Isolation and expansion of OCT4/Sox2 specific cytotoxic T lymphocytes in vitro

e14578 Background: The main reason for tumor MDR (multidrug resistance ,MDR) is the presence of CSC(cancer stem cells,CSC). In the CSC of lung cancer, OCT4 and Sox2 are closely related to the tumor MDR. Therefore, in the current study, we introduced a method for the generation of OCT4+/Sox2+ CSC specific CTL(cytotoxic T lymphocytes,CTL) through co-culture with CD154+ feeder layer cells. Methods: Lenti/CD154 was constructed. The NIH3T3 cells were incubated with Lenti/CD154 (103 vp per cell) for 24 h at 37 °C and 5% CO2. Then the NIH3T3 cells were subsequently maintained in fresh complete DMEM medium.
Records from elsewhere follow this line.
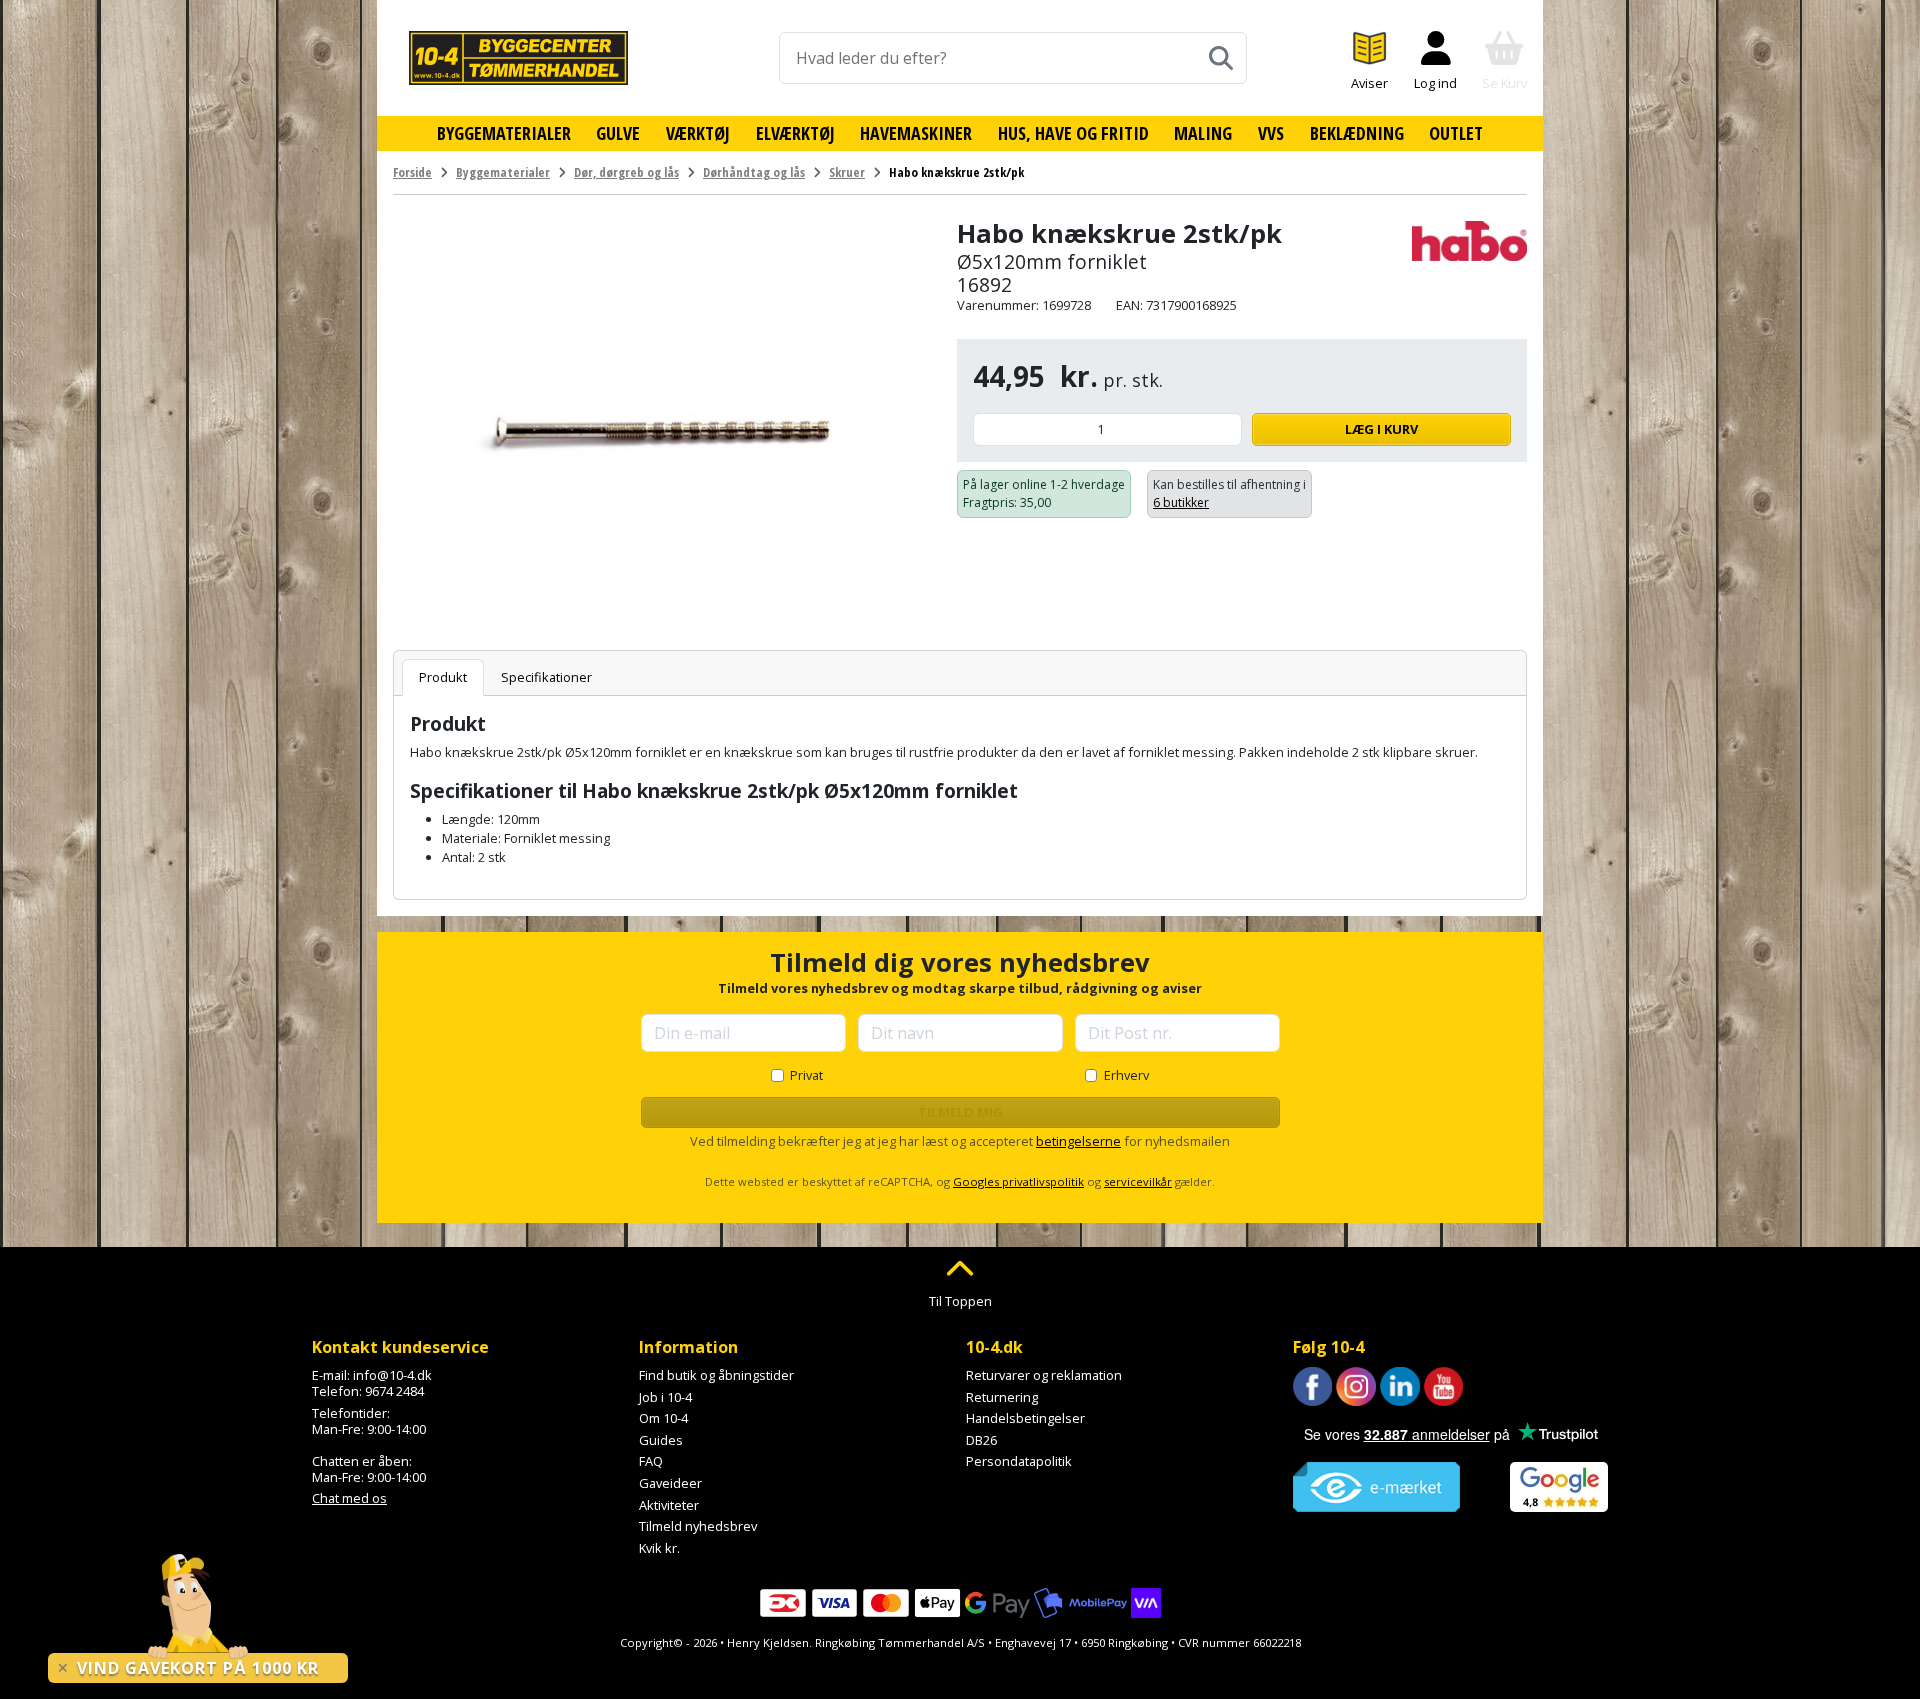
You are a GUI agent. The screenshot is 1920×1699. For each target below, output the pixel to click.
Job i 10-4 (665, 1397)
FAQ (651, 1461)
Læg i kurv (1381, 429)
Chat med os (349, 1498)
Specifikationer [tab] (546, 677)
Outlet (1456, 133)
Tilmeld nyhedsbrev (698, 1526)
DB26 (981, 1440)
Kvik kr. (659, 1548)
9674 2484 (394, 1391)
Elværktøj (795, 133)
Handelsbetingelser (1025, 1418)
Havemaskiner (916, 133)
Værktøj (698, 133)
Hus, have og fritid (1073, 133)
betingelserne (1078, 1141)
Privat (806, 1075)
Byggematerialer (504, 133)
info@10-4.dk (392, 1375)
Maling (1203, 133)
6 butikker (1181, 502)
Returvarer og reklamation (1044, 1375)
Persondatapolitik (1019, 1461)
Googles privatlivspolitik (1018, 1181)
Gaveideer (670, 1483)
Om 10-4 (663, 1418)
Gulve (618, 133)
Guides (661, 1440)
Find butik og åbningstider (716, 1375)
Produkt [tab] (443, 677)
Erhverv (1126, 1075)
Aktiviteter (669, 1505)
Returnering (1002, 1397)
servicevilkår (1138, 1181)
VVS (1271, 133)
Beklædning (1357, 133)
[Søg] (1221, 58)
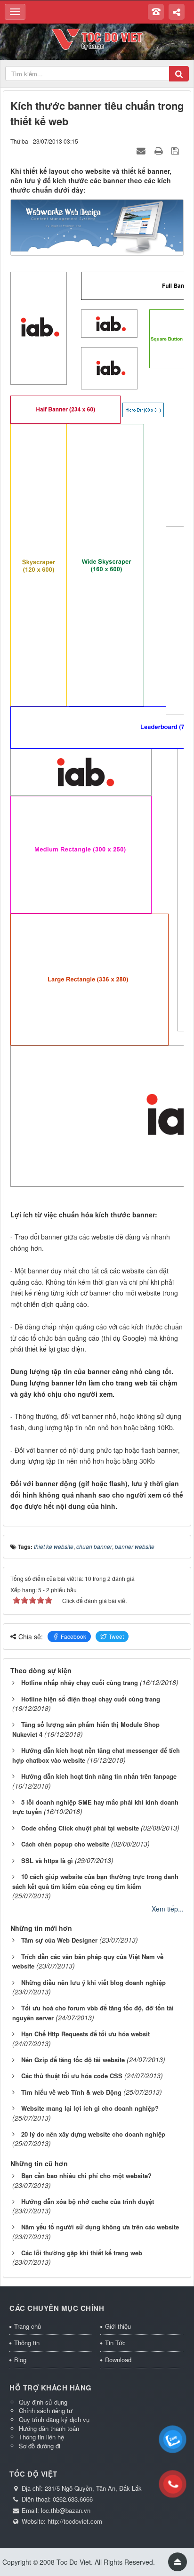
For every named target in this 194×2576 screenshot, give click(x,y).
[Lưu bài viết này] (176, 150)
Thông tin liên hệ (41, 2436)
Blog (20, 2359)
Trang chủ (27, 2326)
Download (118, 2359)
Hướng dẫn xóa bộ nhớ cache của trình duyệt (87, 2201)
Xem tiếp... (168, 1908)
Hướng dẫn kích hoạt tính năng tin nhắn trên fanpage (99, 1776)
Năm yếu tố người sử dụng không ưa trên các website (100, 2226)
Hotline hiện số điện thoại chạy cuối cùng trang (90, 1698)
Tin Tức (115, 2342)
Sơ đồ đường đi (39, 2445)
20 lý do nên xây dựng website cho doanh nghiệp (93, 2134)
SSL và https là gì (47, 1860)
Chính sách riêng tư (46, 2410)
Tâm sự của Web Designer (59, 1940)
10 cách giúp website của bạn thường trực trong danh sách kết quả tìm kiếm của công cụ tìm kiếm (95, 1881)
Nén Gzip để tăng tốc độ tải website (73, 2059)
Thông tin (27, 2342)
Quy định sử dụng (43, 2402)
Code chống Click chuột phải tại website (80, 1827)
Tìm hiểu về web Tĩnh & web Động (71, 2092)
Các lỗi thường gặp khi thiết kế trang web (81, 2252)
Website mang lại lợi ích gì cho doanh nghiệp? (90, 2108)
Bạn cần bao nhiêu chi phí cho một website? (86, 2175)
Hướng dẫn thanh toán (49, 2428)
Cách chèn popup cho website (65, 1843)
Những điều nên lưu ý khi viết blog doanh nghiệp (93, 1982)
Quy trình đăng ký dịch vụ (54, 2419)
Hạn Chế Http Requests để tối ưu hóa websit (85, 2033)
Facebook (73, 1636)
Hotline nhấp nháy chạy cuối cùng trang (79, 1682)
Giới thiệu (118, 2326)
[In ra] (159, 150)
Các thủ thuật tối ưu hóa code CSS (71, 2075)
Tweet (116, 1636)
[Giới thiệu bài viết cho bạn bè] (142, 150)
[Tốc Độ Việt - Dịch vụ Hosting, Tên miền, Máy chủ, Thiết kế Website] (97, 38)
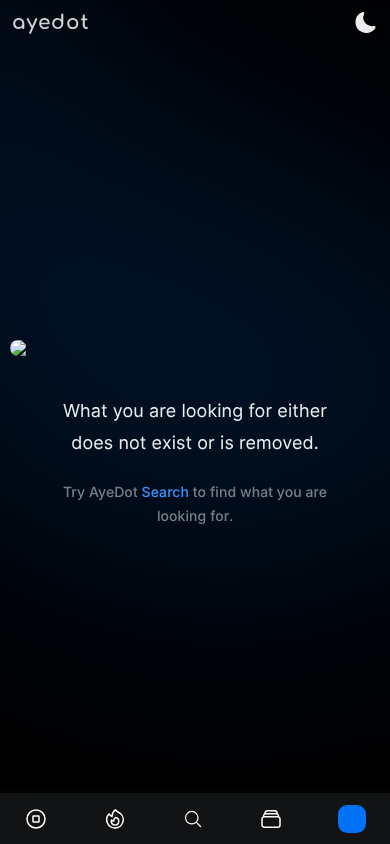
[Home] (36, 819)
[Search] (193, 819)
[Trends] (115, 819)
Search (165, 492)
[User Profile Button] (352, 819)
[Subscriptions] (271, 819)
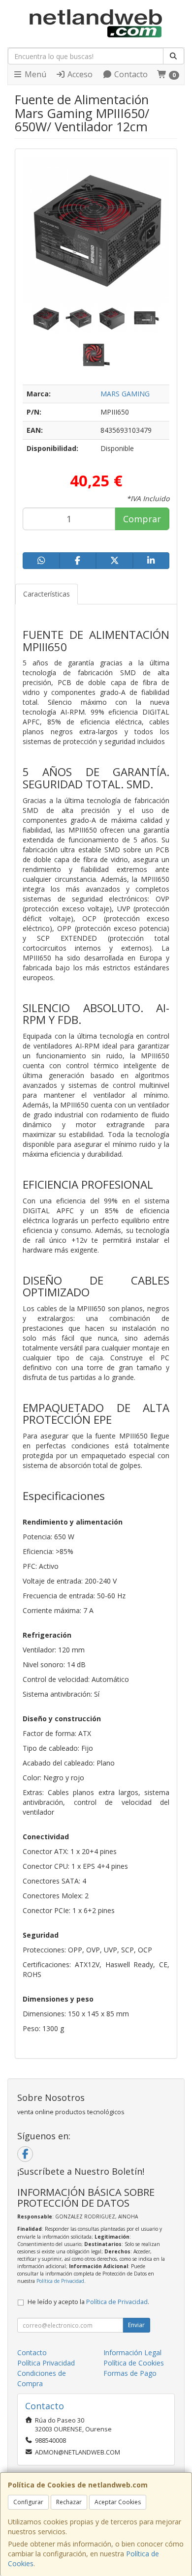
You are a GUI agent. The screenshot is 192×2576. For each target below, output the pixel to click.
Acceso (79, 74)
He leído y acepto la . (88, 2302)
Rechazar (69, 2502)
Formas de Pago (130, 2373)
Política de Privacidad (60, 2280)
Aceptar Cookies (118, 2502)
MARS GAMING (125, 393)
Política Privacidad (46, 2362)
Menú (34, 74)
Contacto (130, 74)
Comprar (142, 519)
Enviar (136, 2325)
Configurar (28, 2502)
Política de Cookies (133, 2362)
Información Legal (132, 2352)
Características (46, 594)
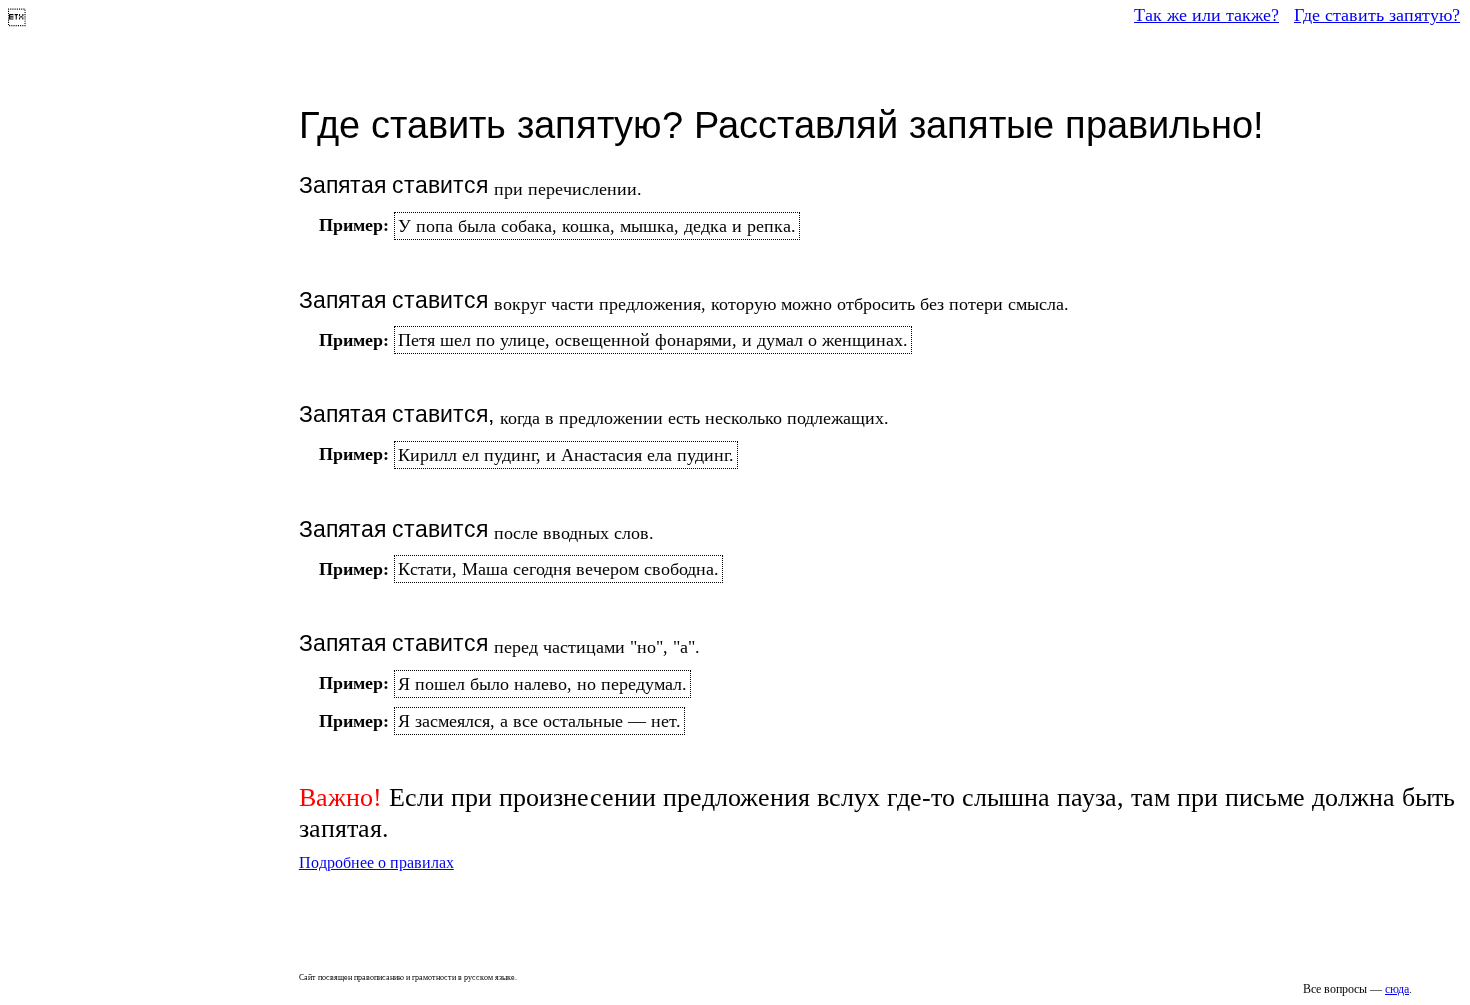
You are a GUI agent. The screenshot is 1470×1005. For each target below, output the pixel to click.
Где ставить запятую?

Lenti/GFP was used as a control. On the 6th day post infection, the infection rate was determined by flow cytometry after incubation with CD154-PE antibody. The feeder layer cells were co-cultured with CD40B cells and the biomarkers of CD40B cells were determined by flow cytometry. The CTL were treated with OCT4 plus Sox2 antigen and then the biomarkers of CTL were examined by flow cytometry and IL-2 and IFNγ were determined by ELISA. Results: The rate of CD154+ NIH3T3 cells was 99.7%, which was higher than that of uninfected-cells (14.8%). After co-culture with CD154+ NIH3T3 cells, the rates of CD40B expressing CD80, CD86 and HLA-A were significantly increased. OCT4 plus Sox2 treatment further increased the CD3, CD4 and CD8 expression and elevated the secretion of IL-2 and IFNγ. After co-culture of CTL with MDR PC9-drived cancer stem cells (CSC) and parental PC9 cells at different ratio, CTL significantly killed the tumor cells compared with control. Conclusions: The generation and expansion of OCT/Sox2 specific CTL is a feasible method for the treatment of lung cancer.